Charles Dickens was born on 7 February 1812. By the time he died of a stroke fifty-eight years later, on 9 June 1870, he had become one of the great forces in world literature. Books such as A Christmas Carol, David Copperfield, Oliver Twist and Great Expectations have made him one of the most popular writers in the history of English fiction.
Marked for Life
Dickens’ life was marked forever at the age of twelve, when his father was put in prison for debt. Dickens had to leave school and work in a factory to support the family. Although his father’s financial position quickly improved, his mother wanted him to continue in the factory, which he refused to do. Dickens never forgave her, but the experience showed him the hard realities of working-class life, helping in his formation as a writer.
"Have a heart that never hardens, and a temper that never tires, and a touch that never hurts."
After working as a reporter in London’s law courts and Parliament, Dickens started writing short stories, with immediate success. The Pickwick Papers, tales of a group of friends travelling around the country, was followed by his first real novel, Oliver Twist, the story of an orphan born in a workhouse, which was serialised in a magazine every month from 1837 to 1839. By now, Dickens was the most popular writer in Britain.
Over the next thirty years, Dickens worked at an incredible speed, producing comic and dramatic novels, editing magazines, writing articles attacking social injustices, and doing almost five hundred stage readings of his works in both Britain and the United States. He also had ten children with his wife, Catherine. “The Inimitable” he called himself. Others called him a “human hurricane”.
Dickens the writer is valued for many reasons. He has left us an incredibly detailed depiction of England, and especially London, at that time. Through novels such as Bleak House and Hard Times, he exposed the iniquities of Victorian society — he was the literary conscience of his time. In A Christmas Carol, he basically invented the idea of Christmas. He created unforgettable characters — Scrooge, above all — and wrote some of the most entertaining prose in the history of English.

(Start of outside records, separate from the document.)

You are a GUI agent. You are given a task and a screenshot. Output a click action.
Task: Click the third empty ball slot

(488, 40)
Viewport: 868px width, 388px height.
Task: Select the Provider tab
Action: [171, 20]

Sadly, however, Dickens the husband and father is another story. Highly critical of many of his children, in his later years he started an affair with an actress, Ellen Ternan, twenty-seven years his junior. The affair was only discovered last century. Dickens finally separated from his wife in 1858, banishing her from their home. In the next twelve years he wrote her just three short letters and never even contacted her when their son Walter died in 1863. On Dickens’ death seven years later, he was buried in Poets’ Corner in Westminster Abbey, against his own wishes.